§ **Document segment**:

┄┄┄┄┄┄┄┄┄┄

Date   
Re: SE meat reefers

byronrose@...
 

On Tue, 10 Apr 2001 11:50:45 -0500 <ibs4421@...> writes:

The story I was told about Florida cattle during that period
was that the feed used caused the beef fat to be yellow and
therefore not
salable for human consumption. I'm sure it did get used for many
other
things. As far as I know, the Florida cattle industry was
primarily an
adjunct to milk production, at least by the 50s. And furthermore,
I don't recall FEC, SAL or ACL ever using milk cars. Dairy
production was
too close to the consumers to need them.

Byron Rose
________________________________________________________________


Byron,
The yellow fat, IIRC, is common in dairy breeds that
exhibit a large butter fat content in their milk, it is safe fro
human consumption. Many of those in our Mennonite community up here
utilize beef from dairy cattle for their families as a
frugality/cost savings since most are involved in dairy production.

┄┄┄┄┄┄┄┄┄┄

§ **How to complete this task**:
In the mailing-list reply about Southeast meat reefers, which railroads does Byron Rose not recall ever using milk cars? The lines that follow are not needed for anything here.

§ **Data to examine**:
┄┄┄┄┄┄┄┄┄┄

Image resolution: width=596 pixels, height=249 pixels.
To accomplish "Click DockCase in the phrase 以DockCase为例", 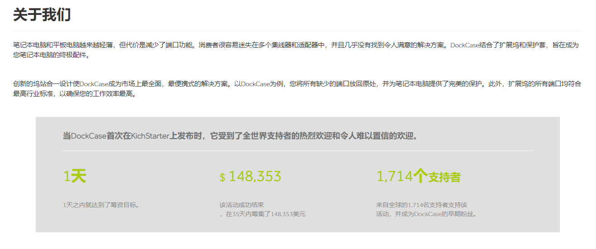I will pos(255,84).
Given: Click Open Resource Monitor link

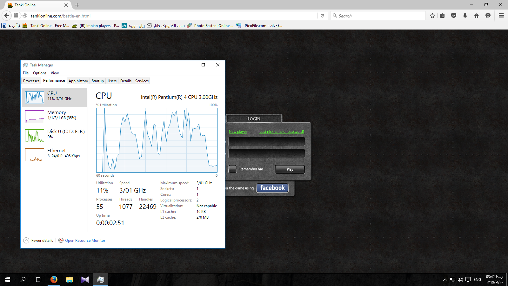Looking at the screenshot, I should click(85, 241).
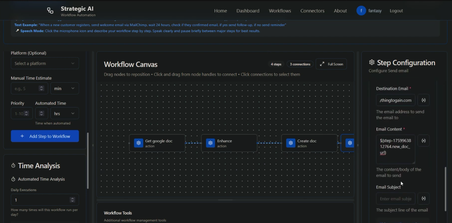Open the hrs Automated Time dropdown
Screen dimensions: 452x223
[65, 113]
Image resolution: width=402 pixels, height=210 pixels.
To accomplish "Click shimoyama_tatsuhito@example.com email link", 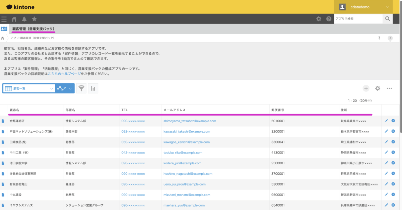I will click(190, 121).
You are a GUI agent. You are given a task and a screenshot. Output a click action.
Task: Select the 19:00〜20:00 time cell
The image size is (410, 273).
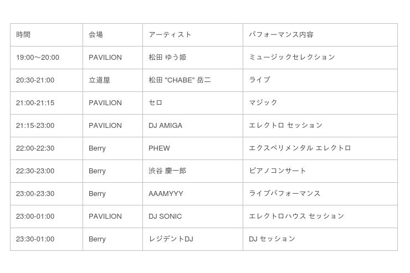click(x=38, y=58)
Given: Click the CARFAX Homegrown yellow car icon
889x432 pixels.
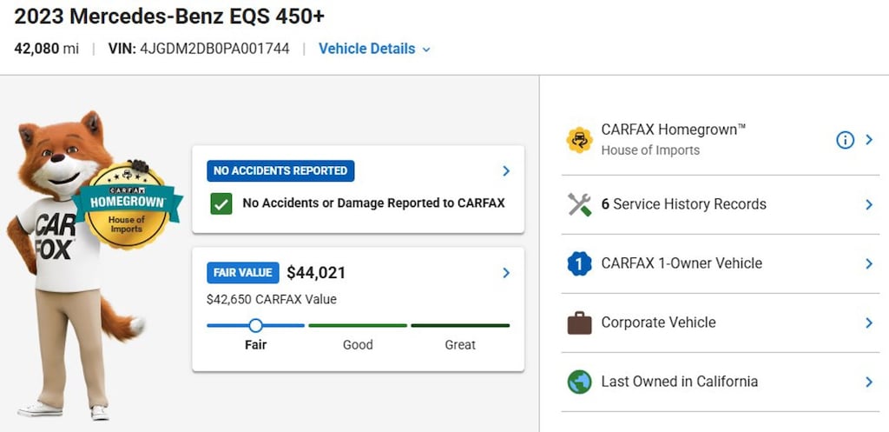Looking at the screenshot, I should point(579,140).
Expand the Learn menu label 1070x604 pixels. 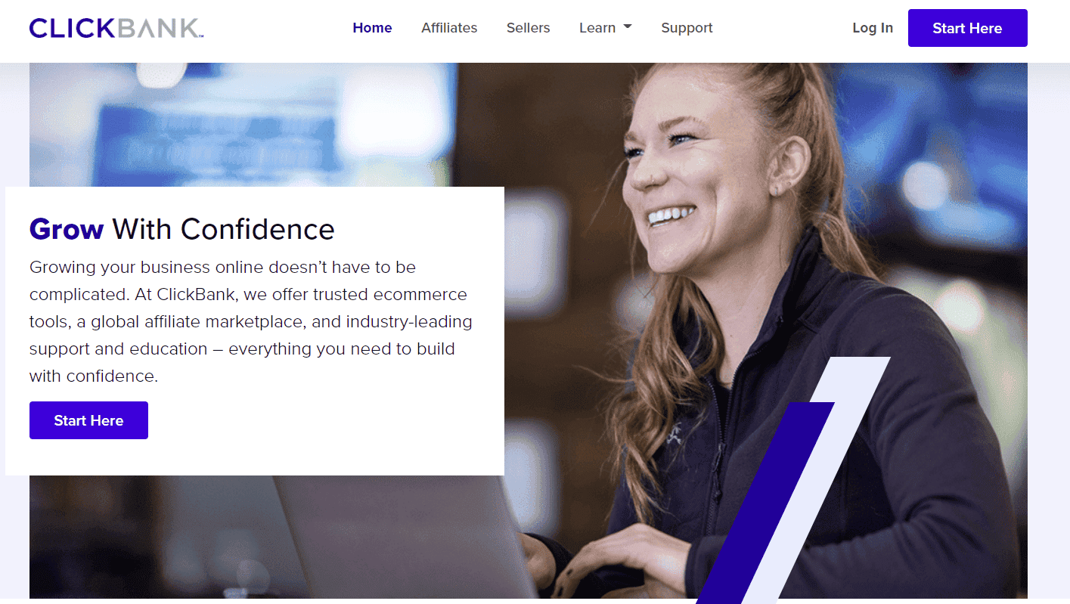pyautogui.click(x=597, y=28)
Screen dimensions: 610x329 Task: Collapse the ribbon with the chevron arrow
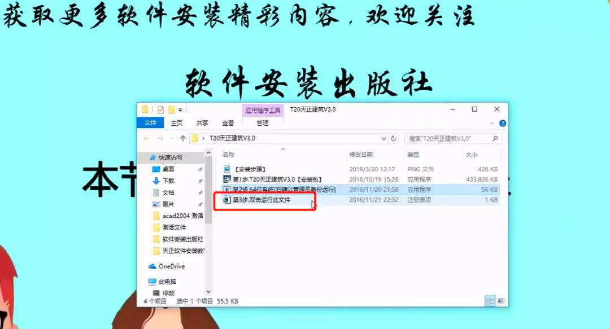(x=493, y=123)
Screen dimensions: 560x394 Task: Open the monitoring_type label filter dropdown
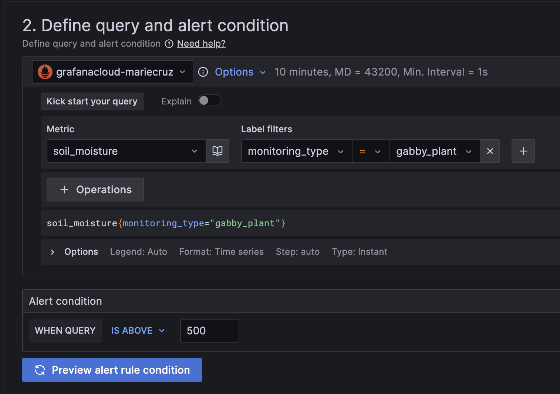[341, 151]
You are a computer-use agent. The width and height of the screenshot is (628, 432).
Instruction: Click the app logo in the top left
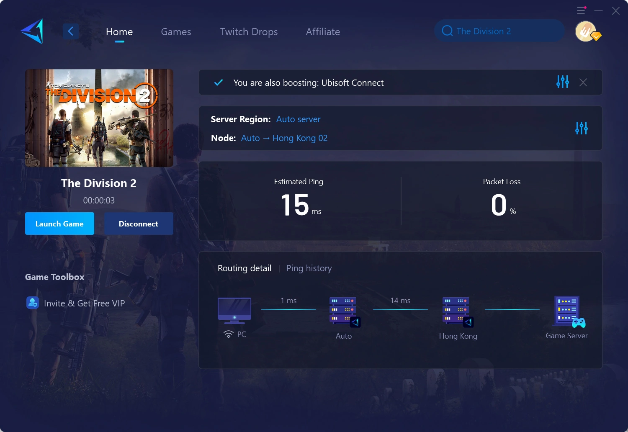pos(33,31)
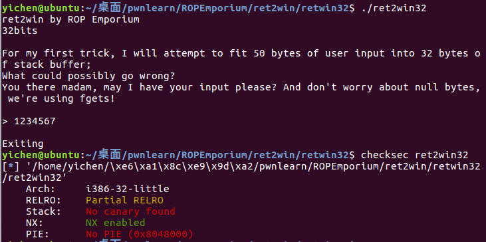This screenshot has height=242, width=486.
Task: Click the 'ret2win by ROP Emporium' line
Action: tap(70, 20)
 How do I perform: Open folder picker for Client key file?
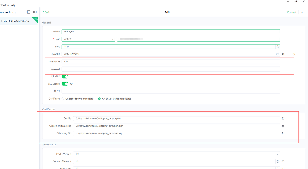(283, 133)
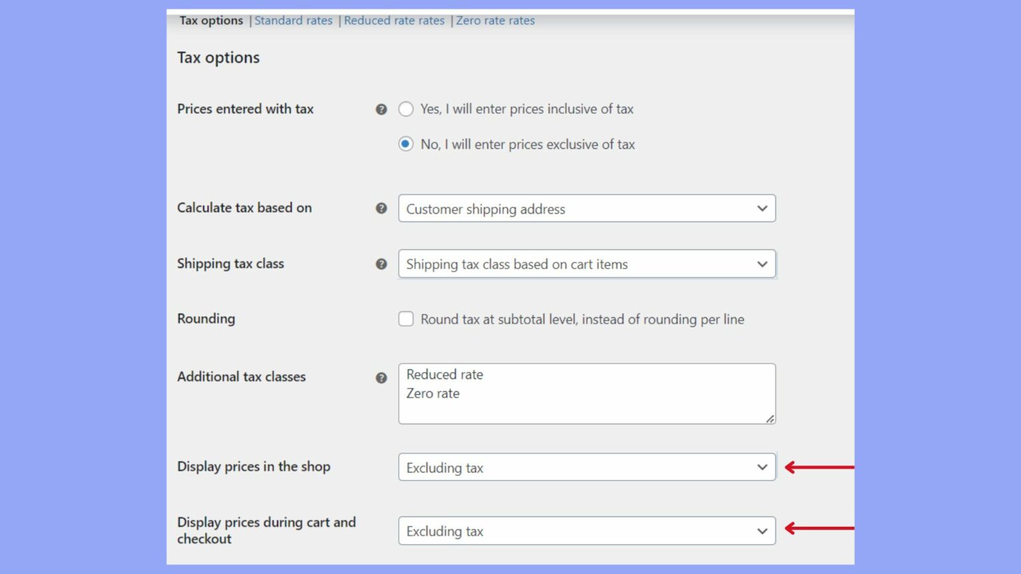
Task: Open the 'Display prices in the shop' dropdown
Action: click(x=586, y=467)
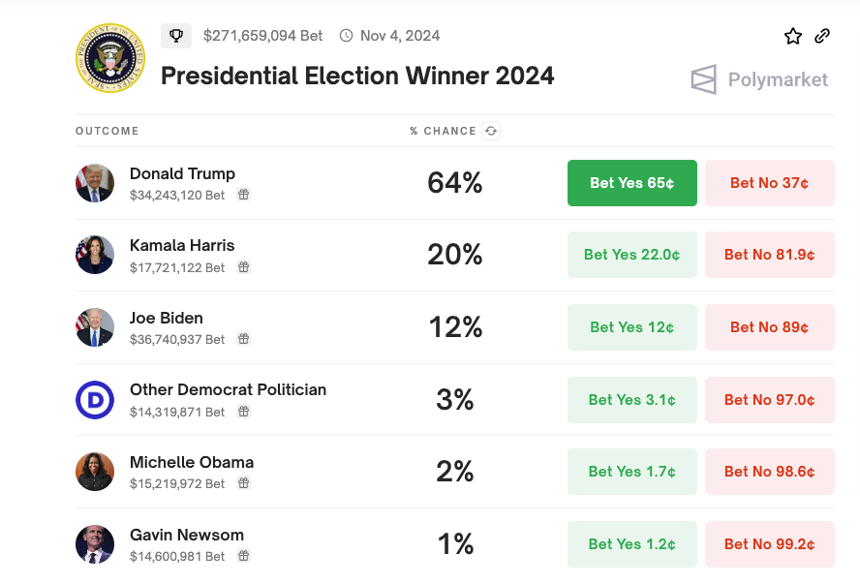Open Kamala Harris profile photo
The width and height of the screenshot is (860, 585).
[x=95, y=255]
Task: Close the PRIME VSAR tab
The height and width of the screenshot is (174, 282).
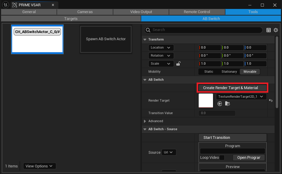Action: [x=53, y=5]
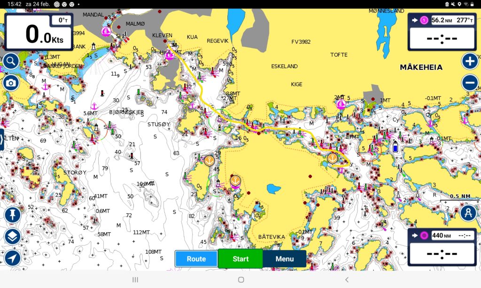Activate the distance measuring compass tool
481x288 pixels.
468,212
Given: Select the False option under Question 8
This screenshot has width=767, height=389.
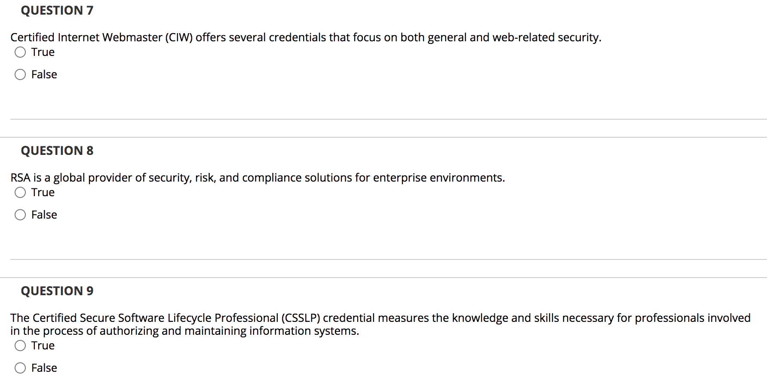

┄┄┄┄┄┄┄┄┄┄

§ **Answer space**:
FEC, SAL and ACL.